◆ **Information given**:
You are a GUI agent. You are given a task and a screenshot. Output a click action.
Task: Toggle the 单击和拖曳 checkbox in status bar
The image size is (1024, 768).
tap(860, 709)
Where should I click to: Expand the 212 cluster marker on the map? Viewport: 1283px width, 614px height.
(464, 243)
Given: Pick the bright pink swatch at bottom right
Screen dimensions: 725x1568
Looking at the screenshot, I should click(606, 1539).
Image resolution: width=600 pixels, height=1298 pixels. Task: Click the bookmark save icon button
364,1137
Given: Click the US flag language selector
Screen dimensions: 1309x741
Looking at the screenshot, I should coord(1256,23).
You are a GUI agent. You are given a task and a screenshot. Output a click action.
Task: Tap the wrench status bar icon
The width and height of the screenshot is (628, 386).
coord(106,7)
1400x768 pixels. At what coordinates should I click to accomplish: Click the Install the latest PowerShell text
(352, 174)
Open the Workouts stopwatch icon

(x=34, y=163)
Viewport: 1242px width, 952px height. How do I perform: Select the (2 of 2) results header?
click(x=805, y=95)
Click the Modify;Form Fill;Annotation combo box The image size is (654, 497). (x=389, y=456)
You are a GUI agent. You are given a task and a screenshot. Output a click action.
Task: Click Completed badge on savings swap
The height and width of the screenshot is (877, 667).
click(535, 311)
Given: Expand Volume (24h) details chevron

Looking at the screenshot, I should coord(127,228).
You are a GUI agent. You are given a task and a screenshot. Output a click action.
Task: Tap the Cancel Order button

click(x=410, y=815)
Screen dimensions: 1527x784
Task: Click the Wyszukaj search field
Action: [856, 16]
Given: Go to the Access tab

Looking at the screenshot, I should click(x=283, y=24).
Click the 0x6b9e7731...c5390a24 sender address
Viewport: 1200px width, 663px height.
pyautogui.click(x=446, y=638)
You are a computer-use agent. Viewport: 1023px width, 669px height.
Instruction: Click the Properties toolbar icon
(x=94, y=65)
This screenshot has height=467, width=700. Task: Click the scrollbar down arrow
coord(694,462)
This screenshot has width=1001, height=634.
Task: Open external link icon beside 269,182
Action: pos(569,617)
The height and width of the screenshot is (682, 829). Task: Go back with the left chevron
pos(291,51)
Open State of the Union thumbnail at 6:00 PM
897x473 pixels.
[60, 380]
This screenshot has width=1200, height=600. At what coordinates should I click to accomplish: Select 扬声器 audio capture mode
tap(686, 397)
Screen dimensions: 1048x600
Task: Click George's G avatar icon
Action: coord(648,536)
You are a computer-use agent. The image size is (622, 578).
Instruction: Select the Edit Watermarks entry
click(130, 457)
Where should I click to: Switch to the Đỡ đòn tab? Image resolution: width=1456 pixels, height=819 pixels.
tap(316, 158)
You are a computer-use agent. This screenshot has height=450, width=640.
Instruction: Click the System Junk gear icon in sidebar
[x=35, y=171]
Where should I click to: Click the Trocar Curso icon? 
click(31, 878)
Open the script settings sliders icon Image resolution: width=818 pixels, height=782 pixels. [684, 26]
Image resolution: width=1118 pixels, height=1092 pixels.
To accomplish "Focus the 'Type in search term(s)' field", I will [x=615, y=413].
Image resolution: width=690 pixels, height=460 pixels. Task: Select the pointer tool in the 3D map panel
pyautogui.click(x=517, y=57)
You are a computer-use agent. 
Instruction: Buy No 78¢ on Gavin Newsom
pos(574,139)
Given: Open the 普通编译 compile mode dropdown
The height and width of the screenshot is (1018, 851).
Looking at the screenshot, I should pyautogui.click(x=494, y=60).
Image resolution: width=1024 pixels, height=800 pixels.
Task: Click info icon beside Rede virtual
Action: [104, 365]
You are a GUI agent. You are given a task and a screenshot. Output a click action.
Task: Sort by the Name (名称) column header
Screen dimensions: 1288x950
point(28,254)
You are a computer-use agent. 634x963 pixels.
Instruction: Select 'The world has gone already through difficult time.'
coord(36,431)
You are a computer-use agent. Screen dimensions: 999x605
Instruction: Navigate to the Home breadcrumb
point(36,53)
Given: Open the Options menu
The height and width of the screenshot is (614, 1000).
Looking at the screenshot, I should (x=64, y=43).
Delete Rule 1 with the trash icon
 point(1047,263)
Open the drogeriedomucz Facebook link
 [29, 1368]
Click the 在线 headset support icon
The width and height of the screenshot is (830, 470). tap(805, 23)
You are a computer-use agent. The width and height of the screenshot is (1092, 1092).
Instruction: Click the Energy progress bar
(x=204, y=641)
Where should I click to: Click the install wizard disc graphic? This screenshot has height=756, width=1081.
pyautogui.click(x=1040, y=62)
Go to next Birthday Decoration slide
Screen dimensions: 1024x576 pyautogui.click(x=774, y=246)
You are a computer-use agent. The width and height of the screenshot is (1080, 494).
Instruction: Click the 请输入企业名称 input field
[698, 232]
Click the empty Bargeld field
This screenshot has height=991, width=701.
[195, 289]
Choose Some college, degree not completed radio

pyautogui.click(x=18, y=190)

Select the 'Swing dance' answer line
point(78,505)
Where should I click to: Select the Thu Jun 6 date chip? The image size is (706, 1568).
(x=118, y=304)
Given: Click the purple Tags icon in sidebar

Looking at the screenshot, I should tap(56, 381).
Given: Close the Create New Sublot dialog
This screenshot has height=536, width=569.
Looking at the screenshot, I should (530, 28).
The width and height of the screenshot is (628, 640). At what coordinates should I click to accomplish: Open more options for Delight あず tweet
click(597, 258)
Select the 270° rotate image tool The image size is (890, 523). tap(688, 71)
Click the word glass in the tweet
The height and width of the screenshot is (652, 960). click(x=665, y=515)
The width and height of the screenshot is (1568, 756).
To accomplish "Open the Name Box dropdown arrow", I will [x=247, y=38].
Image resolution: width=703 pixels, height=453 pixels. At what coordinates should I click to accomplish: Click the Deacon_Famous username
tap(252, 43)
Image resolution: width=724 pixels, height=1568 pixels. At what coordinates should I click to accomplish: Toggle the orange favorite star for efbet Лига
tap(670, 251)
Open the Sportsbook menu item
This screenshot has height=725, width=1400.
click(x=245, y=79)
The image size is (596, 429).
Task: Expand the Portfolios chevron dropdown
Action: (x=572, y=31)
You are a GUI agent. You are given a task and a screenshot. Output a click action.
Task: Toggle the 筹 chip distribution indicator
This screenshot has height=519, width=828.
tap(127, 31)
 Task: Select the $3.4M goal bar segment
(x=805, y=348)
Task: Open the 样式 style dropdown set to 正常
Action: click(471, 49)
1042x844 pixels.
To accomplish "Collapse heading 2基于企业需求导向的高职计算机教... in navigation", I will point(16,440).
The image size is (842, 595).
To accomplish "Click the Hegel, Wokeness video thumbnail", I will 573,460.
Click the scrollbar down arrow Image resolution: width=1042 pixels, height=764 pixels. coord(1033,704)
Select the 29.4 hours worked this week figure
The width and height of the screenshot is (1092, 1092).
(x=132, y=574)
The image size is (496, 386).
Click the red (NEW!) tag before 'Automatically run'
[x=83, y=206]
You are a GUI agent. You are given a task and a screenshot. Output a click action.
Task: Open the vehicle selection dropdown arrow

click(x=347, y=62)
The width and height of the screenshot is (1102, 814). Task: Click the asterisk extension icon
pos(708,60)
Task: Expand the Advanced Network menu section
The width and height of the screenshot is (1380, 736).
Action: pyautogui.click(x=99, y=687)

◆ **Problem to solve**:
The full listing must be copied exactly, every line included.

◆ **Your response**:
You are a GUI agent. You are given a task and a screenshot. Output a click action.
Task: Toggle the 单击和拖曳 checkbox in status bar
The image size is (1024, 768).
tap(860, 709)
Where should I click to: Expand the 212 cluster marker on the map? Viewport: 1283px width, 614px height.
(464, 243)
Given: Pick the bright pink swatch at bottom right
Screen dimensions: 725x1568
Looking at the screenshot, I should click(606, 1539).
Image resolution: width=600 pixels, height=1298 pixels. Task: Click the bookmark save icon button
364,1137
Given: Click the US flag language selector
Screen dimensions: 1309x741
Looking at the screenshot, I should coord(1256,23).
You are a GUI agent. You are given a task and a screenshot. Output a click action.
Task: Tap the wrench status bar icon
The width and height of the screenshot is (628, 386).
coord(106,7)
1400x768 pixels. At what coordinates should I click to accomplish: Click the Install the latest PowerShell text
(352, 174)
Open the Workouts stopwatch icon

(x=34, y=163)
Viewport: 1242px width, 952px height. How do I perform: Select the (2 of 2) results header?
click(x=805, y=95)
Click the Modify;Form Fill;Annotation combo box The image size is (654, 497). (x=389, y=456)
You are a GUI agent. You are given a task and a screenshot. Output a click action.
Task: Click Completed badge on savings swap
The height and width of the screenshot is (877, 667).
click(535, 311)
Given: Expand Volume (24h) details chevron

Looking at the screenshot, I should coord(127,228).
You are a GUI agent. You are given a task and a screenshot. Output a click action.
Task: Tap the Cancel Order button

click(x=410, y=815)
Screen dimensions: 1527x784
Task: Click the Wyszukaj search field
Action: [856, 16]
Given: Go to the Access tab

Looking at the screenshot, I should click(x=283, y=24).
Click the 0x6b9e7731...c5390a24 sender address
Viewport: 1200px width, 663px height.
pyautogui.click(x=446, y=638)
You are a computer-use agent. Viewport: 1023px width, 669px height.
Instruction: Click the Properties toolbar icon
(x=94, y=65)
This screenshot has height=467, width=700. Task: Click the scrollbar down arrow
coord(694,462)
This screenshot has width=1001, height=634.
Task: Open external link icon beside 269,182
Action: pos(569,617)
The height and width of the screenshot is (682, 829). Task: Go back with the left chevron
pos(291,51)
Open State of the Union thumbnail at 6:00 PM
897x473 pixels.
[60, 380]
This screenshot has width=1200, height=600. At what coordinates should I click to accomplish: Select 扬声器 audio capture mode
tap(686, 397)
Screen dimensions: 1048x600
Task: Click George's G avatar icon
Action: coord(648,536)
You are a computer-use agent. The image size is (622, 578).
Instruction: Select the Edit Watermarks entry
click(130, 457)
Where should I click to: Switch to the Đỡ đòn tab? Image resolution: width=1456 pixels, height=819 pixels.
tap(316, 158)
You are a computer-use agent. This screenshot has height=450, width=640.
Instruction: Click the System Junk gear icon in sidebar
[x=35, y=171]
Where should I click to: Click the Trocar Curso icon? 
click(31, 878)
Open the script settings sliders icon Image resolution: width=818 pixels, height=782 pixels. [684, 26]
Image resolution: width=1118 pixels, height=1092 pixels.
To accomplish "Focus the 'Type in search term(s)' field", I will [x=615, y=413].
Image resolution: width=690 pixels, height=460 pixels. Task: Select the pointer tool in the 3D map panel
pyautogui.click(x=517, y=57)
You are a computer-use agent. 
Instruction: Buy No 78¢ on Gavin Newsom
pos(574,139)
Given: Open the 普通编译 compile mode dropdown
The height and width of the screenshot is (1018, 851).
Looking at the screenshot, I should pyautogui.click(x=494, y=60).
Image resolution: width=1024 pixels, height=800 pixels.
Task: Click info icon beside Rede virtual
Action: [104, 365]
You are a GUI agent. You are given a task and a screenshot. Output a click action.
Task: Sort by the Name (名称) column header
Screen dimensions: 1288x950
point(28,254)
You are a computer-use agent. 634x963 pixels.
Instruction: Select 'The world has gone already through difficult time.'
coord(36,431)
You are a computer-use agent. Screen dimensions: 999x605
Instruction: Navigate to the Home breadcrumb
point(36,53)
Given: Open the Options menu
The height and width of the screenshot is (614, 1000).
Looking at the screenshot, I should (x=64, y=43).
Delete Rule 1 with the trash icon
 point(1047,263)
Open the drogeriedomucz Facebook link
 [29, 1368]
Click the 在线 headset support icon
The width and height of the screenshot is (830, 470). tap(805, 23)
You are a computer-use agent. The width and height of the screenshot is (1092, 1092).
Instruction: Click the Energy progress bar
(x=204, y=641)
Where should I click to: Click the install wizard disc graphic? This screenshot has height=756, width=1081.
pyautogui.click(x=1040, y=62)
Go to next Birthday Decoration slide
Screen dimensions: 1024x576 pyautogui.click(x=774, y=246)
You are a computer-use agent. The width and height of the screenshot is (1080, 494).
Instruction: Click the 请输入企业名称 input field
[698, 232]
Click the empty Bargeld field
This screenshot has height=991, width=701.
[195, 289]
Choose Some college, degree not completed radio

pyautogui.click(x=18, y=190)

Select the 'Swing dance' answer line
point(78,505)
Where should I click to: Select the Thu Jun 6 date chip? The image size is (706, 1568).
(x=118, y=304)
Given: Click the purple Tags icon in sidebar

Looking at the screenshot, I should tap(56, 381).
Given: Close the Create New Sublot dialog
This screenshot has height=536, width=569.
Looking at the screenshot, I should (530, 28).
The width and height of the screenshot is (628, 640). At what coordinates should I click to accomplish: Open more options for Delight あず tweet
click(597, 258)
Select the 270° rotate image tool The image size is (890, 523). tap(688, 71)
Click the word glass in the tweet
The height and width of the screenshot is (652, 960). click(x=665, y=515)
The width and height of the screenshot is (1568, 756).
To accomplish "Open the Name Box dropdown arrow", I will [x=247, y=38].
Image resolution: width=703 pixels, height=453 pixels. At what coordinates should I click to accomplish: Click the Deacon_Famous username
tap(252, 43)
Image resolution: width=724 pixels, height=1568 pixels. At what coordinates should I click to accomplish: Toggle the orange favorite star for efbet Лига
tap(670, 251)
Open the Sportsbook menu item
This screenshot has height=725, width=1400.
click(x=245, y=79)
The image size is (596, 429).
Task: Expand the Portfolios chevron dropdown
Action: (x=572, y=31)
You are a GUI agent. You are given a task and a screenshot. Output a click action.
Task: Toggle the 筹 chip distribution indicator
This screenshot has height=519, width=828.
tap(127, 31)
 Task: Select the $3.4M goal bar segment
(x=805, y=348)
Task: Open the 样式 style dropdown set to 正常
Action: click(471, 49)
1042x844 pixels.
To accomplish "Collapse heading 2基于企业需求导向的高职计算机教... in navigation", I will point(16,440).
The image size is (842, 595).
To accomplish "Click the Hegel, Wokeness video thumbnail", I will 573,460.
Click the scrollbar down arrow Image resolution: width=1042 pixels, height=764 pixels. coord(1033,704)
Select the 29.4 hours worked this week figure
The width and height of the screenshot is (1092, 1092).
(x=132, y=574)
The image size is (496, 386).
Click the red (NEW!) tag before 'Automatically run'
[x=83, y=206]
You are a GUI agent. You are given a task and a screenshot. Output a click action.
Task: Open the vehicle selection dropdown arrow

click(x=347, y=62)
The width and height of the screenshot is (1102, 814). Task: Click the asterisk extension icon
pos(708,60)
Task: Expand the Advanced Network menu section
The width and height of the screenshot is (1380, 736).
Action: pyautogui.click(x=99, y=687)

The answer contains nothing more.